Die Holocaust-Überlebende Margot Friedländer
- 18.03.2026 -
Margot Friedländer überlebte als junge Jüdin die Verfolgung durch die Nationalsozialisten und verlor dabei ihre Familie. Heute erinnert sie unermüdlich an die Schrecken der Vergangenheit und mahnt zu Menschlichkeit und Verantwortung.

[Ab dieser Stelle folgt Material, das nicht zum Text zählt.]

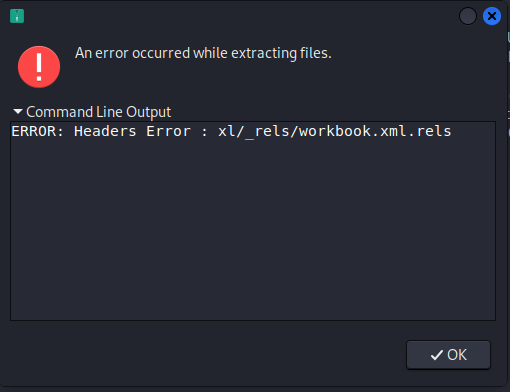The width and height of the screenshot is (510, 392).
Task: Click the word "ERROR:" in the output box
Action: pyautogui.click(x=37, y=131)
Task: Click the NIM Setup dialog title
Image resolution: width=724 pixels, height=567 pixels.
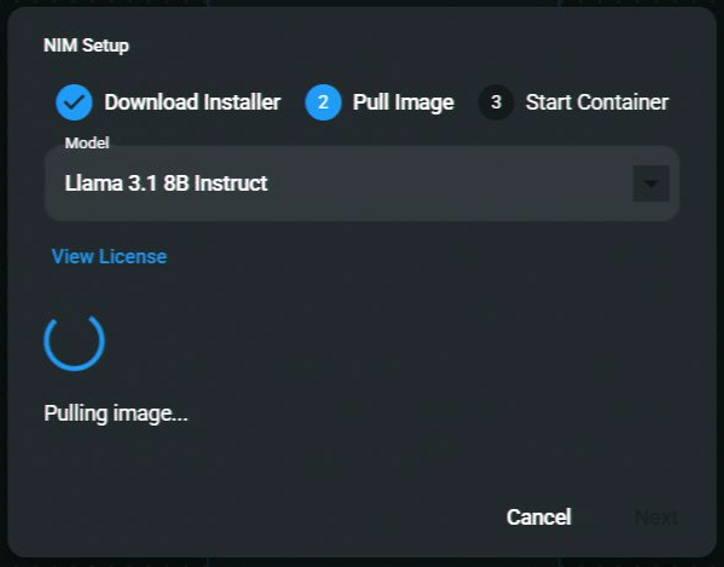Action: tap(86, 45)
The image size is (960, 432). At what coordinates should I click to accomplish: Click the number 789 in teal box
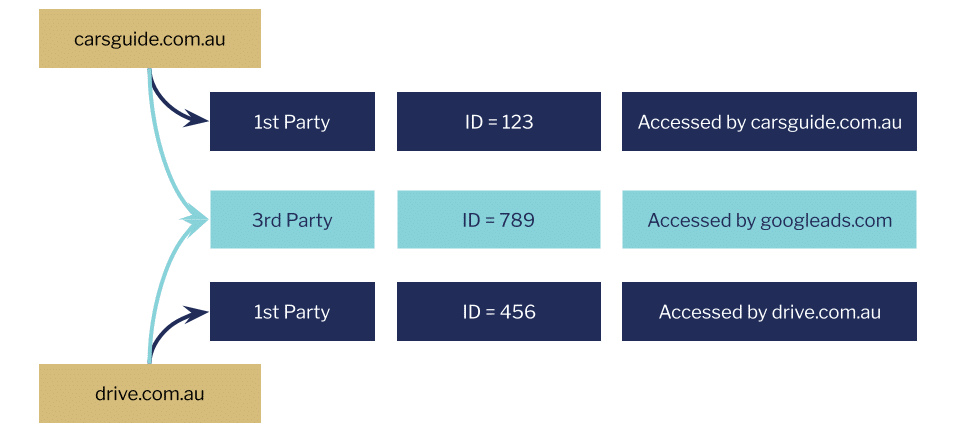[x=517, y=220]
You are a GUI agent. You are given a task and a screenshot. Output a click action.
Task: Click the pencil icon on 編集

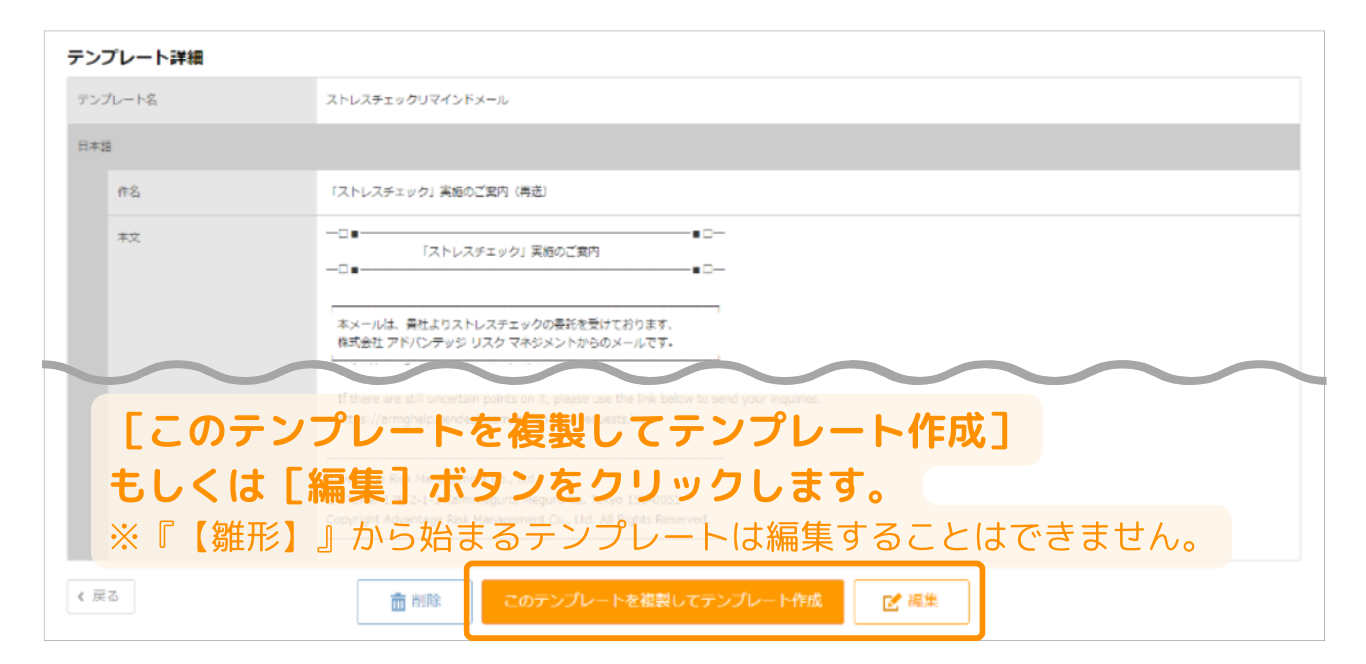click(891, 602)
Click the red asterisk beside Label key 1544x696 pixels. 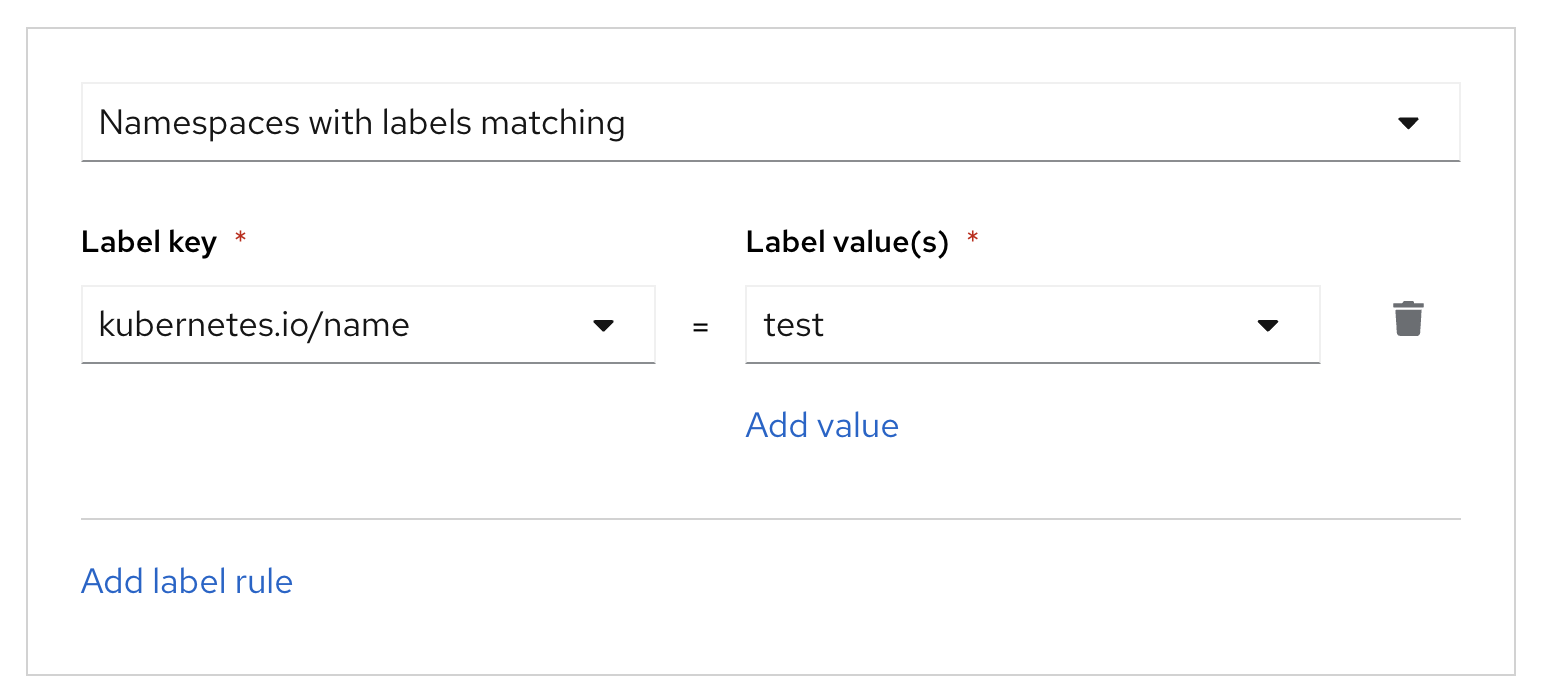[x=239, y=241]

Margot Friedländer, geb. Bendheim kam in Berlin zur Welt am 5. 11.1921. "Versuche, dein Leben zu machen!" war die letzte Botschaft ihrer Mutter an Margot Friedländer. 1943 wurde ihr Bruder Ralf deportiert, ihre Mutter begleitete ihn in den sicheren Tod. Beide wurden im Konzentrationslager Auschwitz vergast. Die letzten Worte der Mutter haben Margot Friedländer Kraft gegeben. Mit 21 Jahren tauchte sie unter. Sie trug ein Kreuz, färbte sich die Haare. Doch schließlich wurde sie ins Ghetto Theresienstadt deportiert. Nach der Befreiung zog mit ihrem Mann Adolf Friedländer, der wie sie seine gesamte Familie verloren hatte, in die USA. Trotzdem blieb sie weiterhin mit der alten Heimat verbunden und nach dem Tod ihres Mannes näherte sie sich Deutschland an und lebte ab 2010 wieder in Berlin.

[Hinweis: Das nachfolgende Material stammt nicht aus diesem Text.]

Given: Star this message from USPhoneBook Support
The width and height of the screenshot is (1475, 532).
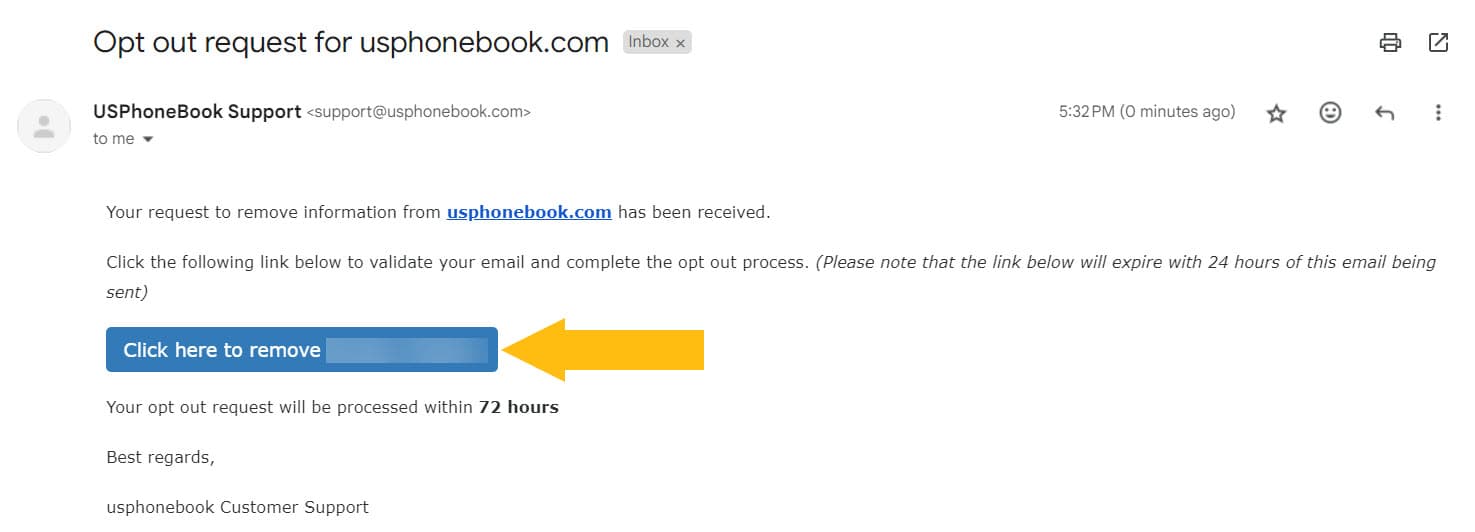Looking at the screenshot, I should click(x=1276, y=113).
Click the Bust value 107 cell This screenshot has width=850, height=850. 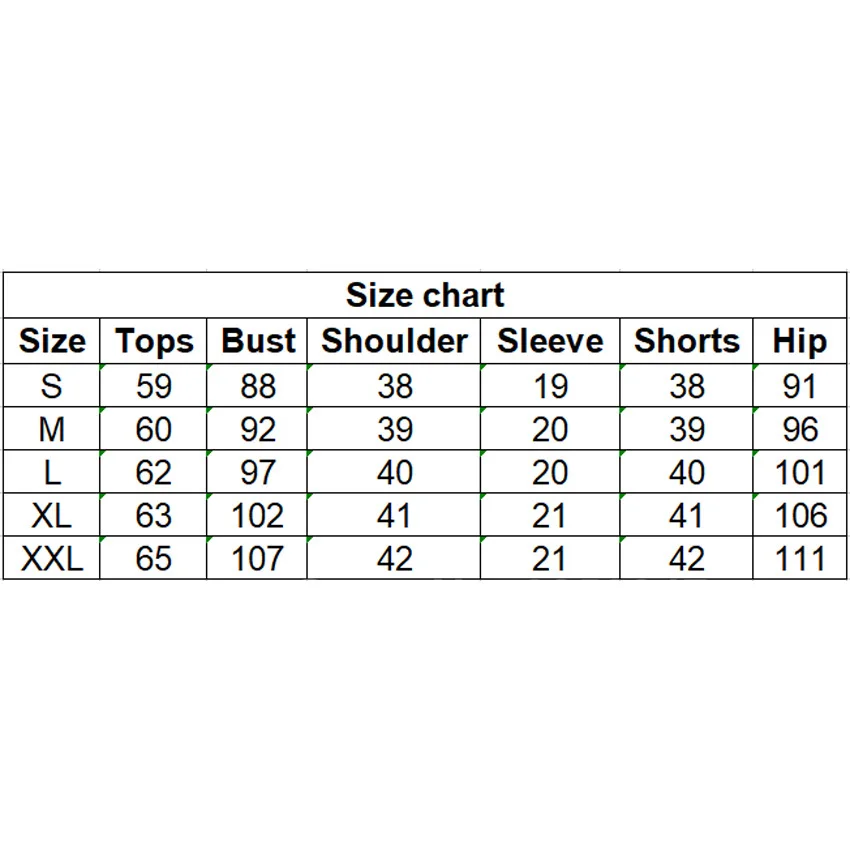tap(258, 558)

Sie erhielt die deutsche Staatsbürgerschaft zurück. Unermüdlich besuchte sie Schulen und Einrichtungen in ganz Deutschland, um über ihr Leben zu berichten. Dabei trug sie gelegentlich die Bernsteinkette, die sie von ihrer Mutter erhalten hatte. Ihre Botschaft: sich an die Verbrechen des Nationalsozialismus zu erinnern und ihre Zuhörerinnen und Zuhörer zu mahnen: „Seid Menschen!“ Margot Friedländer erhielt viele Auszeichnungen u.a. das Bundesverdienstkreuz. Zwei Tage nach ihrem letzten Auftritt am 7. Mai 2025 zum 80. Jahrestag des Kriegsendes in Deutschland starb sie im Alter von 103 Jahren in Berlin. Die Beisetzung erfolgte am 15. Mai 2025 auf dem Jüdischen Friedhof Berlin-Weißensee in einem Ehrengrab, das sie als Ehrenbürgerin Berlins erhielt.